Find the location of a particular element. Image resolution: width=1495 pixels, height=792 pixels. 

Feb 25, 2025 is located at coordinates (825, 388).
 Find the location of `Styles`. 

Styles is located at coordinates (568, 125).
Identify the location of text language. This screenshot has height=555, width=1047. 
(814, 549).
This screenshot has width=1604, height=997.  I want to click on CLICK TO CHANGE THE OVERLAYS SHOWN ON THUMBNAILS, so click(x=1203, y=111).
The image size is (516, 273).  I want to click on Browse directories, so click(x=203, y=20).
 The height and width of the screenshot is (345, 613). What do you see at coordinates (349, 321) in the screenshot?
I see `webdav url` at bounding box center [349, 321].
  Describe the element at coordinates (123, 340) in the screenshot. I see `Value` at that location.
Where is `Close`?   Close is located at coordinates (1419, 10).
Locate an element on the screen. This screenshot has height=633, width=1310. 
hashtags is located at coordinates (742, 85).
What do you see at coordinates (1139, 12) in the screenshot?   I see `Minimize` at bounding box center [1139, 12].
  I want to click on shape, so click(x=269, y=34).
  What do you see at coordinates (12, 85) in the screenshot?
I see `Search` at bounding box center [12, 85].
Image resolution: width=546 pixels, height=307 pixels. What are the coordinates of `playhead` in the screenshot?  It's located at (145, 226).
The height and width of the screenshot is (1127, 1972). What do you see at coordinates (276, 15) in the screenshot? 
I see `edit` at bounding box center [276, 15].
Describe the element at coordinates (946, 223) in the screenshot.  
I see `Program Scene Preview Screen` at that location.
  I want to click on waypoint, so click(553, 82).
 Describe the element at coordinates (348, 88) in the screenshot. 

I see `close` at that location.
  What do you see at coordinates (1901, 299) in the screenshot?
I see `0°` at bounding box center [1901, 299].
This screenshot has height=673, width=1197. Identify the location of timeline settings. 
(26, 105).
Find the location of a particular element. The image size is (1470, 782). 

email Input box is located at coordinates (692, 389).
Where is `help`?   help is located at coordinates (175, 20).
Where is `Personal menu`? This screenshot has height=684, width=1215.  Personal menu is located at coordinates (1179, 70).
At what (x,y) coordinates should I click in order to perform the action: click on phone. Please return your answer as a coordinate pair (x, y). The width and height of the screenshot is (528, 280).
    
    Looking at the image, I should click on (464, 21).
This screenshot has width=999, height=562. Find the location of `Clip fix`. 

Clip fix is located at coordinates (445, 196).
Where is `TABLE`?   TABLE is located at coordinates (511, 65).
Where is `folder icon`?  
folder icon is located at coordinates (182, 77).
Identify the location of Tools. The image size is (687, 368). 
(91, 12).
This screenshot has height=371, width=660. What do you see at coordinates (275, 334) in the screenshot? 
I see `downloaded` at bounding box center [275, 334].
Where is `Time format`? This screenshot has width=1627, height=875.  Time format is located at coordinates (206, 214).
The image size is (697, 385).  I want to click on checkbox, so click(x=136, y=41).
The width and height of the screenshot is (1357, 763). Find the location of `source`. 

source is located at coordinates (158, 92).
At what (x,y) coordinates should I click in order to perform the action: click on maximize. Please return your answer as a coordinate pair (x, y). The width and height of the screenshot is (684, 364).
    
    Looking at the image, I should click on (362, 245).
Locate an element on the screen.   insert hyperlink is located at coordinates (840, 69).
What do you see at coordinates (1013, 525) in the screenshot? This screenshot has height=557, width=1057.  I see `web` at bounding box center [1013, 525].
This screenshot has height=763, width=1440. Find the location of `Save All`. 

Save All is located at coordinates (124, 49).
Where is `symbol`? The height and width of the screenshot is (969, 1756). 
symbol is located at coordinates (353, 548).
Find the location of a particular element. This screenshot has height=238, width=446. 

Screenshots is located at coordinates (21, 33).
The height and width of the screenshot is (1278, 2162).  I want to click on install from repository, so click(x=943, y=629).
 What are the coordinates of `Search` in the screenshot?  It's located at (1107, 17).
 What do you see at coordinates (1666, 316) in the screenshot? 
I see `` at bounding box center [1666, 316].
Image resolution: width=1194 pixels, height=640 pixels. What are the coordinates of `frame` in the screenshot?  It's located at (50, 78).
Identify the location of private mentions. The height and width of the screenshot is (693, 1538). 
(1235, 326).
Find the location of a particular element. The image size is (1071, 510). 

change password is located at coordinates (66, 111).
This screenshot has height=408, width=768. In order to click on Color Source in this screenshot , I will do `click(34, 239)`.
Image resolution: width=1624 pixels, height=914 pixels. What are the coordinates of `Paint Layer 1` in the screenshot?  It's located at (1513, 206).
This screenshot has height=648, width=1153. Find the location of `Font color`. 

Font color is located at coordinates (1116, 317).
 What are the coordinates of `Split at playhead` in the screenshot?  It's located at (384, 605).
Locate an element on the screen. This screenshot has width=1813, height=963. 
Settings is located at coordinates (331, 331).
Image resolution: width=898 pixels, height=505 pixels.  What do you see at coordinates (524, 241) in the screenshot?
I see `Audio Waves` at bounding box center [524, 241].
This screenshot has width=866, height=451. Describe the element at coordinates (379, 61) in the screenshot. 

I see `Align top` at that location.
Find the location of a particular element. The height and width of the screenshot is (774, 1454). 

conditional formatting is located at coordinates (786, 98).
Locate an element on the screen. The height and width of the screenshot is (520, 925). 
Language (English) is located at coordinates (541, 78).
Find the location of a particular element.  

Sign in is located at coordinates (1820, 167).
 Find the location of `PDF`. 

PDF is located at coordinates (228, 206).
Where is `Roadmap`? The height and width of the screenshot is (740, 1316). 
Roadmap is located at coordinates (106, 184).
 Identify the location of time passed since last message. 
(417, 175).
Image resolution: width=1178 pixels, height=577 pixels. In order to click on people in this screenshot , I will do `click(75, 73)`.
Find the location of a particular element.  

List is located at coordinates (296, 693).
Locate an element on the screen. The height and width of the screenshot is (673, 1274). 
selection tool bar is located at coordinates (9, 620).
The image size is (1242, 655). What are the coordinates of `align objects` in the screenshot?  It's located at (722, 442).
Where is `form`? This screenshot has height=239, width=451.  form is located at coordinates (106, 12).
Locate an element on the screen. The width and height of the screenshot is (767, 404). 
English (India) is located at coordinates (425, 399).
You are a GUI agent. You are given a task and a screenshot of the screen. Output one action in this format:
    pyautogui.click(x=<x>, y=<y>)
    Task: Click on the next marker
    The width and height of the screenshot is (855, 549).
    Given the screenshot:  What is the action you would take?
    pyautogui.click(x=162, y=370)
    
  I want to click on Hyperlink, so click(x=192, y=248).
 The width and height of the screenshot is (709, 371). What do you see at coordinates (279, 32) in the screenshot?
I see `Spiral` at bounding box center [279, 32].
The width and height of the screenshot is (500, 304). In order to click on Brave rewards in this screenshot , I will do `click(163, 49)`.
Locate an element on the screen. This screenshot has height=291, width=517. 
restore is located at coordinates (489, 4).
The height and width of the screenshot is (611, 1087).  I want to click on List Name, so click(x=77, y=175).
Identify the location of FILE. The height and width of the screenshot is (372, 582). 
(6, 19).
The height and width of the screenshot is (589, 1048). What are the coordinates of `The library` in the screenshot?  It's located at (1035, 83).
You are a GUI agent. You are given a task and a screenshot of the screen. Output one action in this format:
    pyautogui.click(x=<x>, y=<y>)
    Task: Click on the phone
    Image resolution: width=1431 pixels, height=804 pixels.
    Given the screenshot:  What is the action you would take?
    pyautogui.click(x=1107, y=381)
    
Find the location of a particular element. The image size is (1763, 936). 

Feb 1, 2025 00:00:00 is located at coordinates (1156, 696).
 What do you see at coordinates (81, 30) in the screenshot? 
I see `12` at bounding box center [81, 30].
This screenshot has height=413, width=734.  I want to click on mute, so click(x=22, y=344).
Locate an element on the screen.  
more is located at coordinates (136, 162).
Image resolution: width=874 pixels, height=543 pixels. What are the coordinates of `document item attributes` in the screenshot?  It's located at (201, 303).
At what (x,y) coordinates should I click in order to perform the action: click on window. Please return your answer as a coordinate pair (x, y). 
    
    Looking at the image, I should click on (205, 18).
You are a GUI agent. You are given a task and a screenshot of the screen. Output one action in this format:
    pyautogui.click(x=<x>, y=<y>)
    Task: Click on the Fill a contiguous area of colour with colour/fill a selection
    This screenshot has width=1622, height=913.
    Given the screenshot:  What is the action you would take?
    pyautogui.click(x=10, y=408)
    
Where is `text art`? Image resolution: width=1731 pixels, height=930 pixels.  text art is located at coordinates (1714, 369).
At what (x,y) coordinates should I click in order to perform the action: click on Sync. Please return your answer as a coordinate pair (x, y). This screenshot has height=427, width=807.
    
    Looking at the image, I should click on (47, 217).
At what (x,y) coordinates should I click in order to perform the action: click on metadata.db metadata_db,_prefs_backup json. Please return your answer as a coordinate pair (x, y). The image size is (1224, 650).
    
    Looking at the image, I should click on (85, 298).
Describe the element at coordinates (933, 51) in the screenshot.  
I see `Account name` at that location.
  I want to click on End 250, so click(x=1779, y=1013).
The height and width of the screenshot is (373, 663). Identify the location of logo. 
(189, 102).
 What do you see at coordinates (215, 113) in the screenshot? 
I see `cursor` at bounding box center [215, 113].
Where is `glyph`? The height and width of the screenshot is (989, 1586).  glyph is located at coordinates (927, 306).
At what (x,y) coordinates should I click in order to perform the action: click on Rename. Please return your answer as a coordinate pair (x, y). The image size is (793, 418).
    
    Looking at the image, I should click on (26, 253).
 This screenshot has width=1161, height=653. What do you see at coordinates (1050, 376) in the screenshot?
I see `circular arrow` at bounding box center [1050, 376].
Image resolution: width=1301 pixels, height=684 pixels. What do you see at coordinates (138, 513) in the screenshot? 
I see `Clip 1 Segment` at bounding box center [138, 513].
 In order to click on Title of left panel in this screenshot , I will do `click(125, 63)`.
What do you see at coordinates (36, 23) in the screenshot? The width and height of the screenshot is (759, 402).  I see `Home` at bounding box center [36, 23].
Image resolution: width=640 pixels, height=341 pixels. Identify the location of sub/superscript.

The exercise — Could you rewrite the data from the line with "coordinates (1179, 70)." up to and including the line with "source is located at coordinates (158, 92).", putting "screen capture" wherever "screenshot" appears and changing nothing else?

Task result —
Where is `Personal menu`? This screen capture has height=684, width=1215.  Personal menu is located at coordinates (1179, 70).
At what (x,y) coordinates should I click in order to perform the action: click on phone. Please return your answer as a coordinate pair (x, y). The width and height of the screen capture is (528, 280).
    
    Looking at the image, I should click on (464, 21).
This screen capture has width=999, height=562. Find the location of `Clip fix`. 

Clip fix is located at coordinates (445, 196).
Where is `TABLE`?   TABLE is located at coordinates (511, 65).
Where is `folder icon`?  
folder icon is located at coordinates (182, 77).
Identify the location of Tools. The image size is (687, 368). 
(91, 12).
This screen capture has height=371, width=660. What do you see at coordinates (275, 334) in the screen capture? 
I see `downloaded` at bounding box center [275, 334].
Where is `Time format`? This screen capture has width=1627, height=875.  Time format is located at coordinates (206, 214).
The image size is (697, 385).  I want to click on checkbox, so click(x=136, y=41).
The width and height of the screen capture is (1357, 763). Find the location of `source`. 

source is located at coordinates (158, 92).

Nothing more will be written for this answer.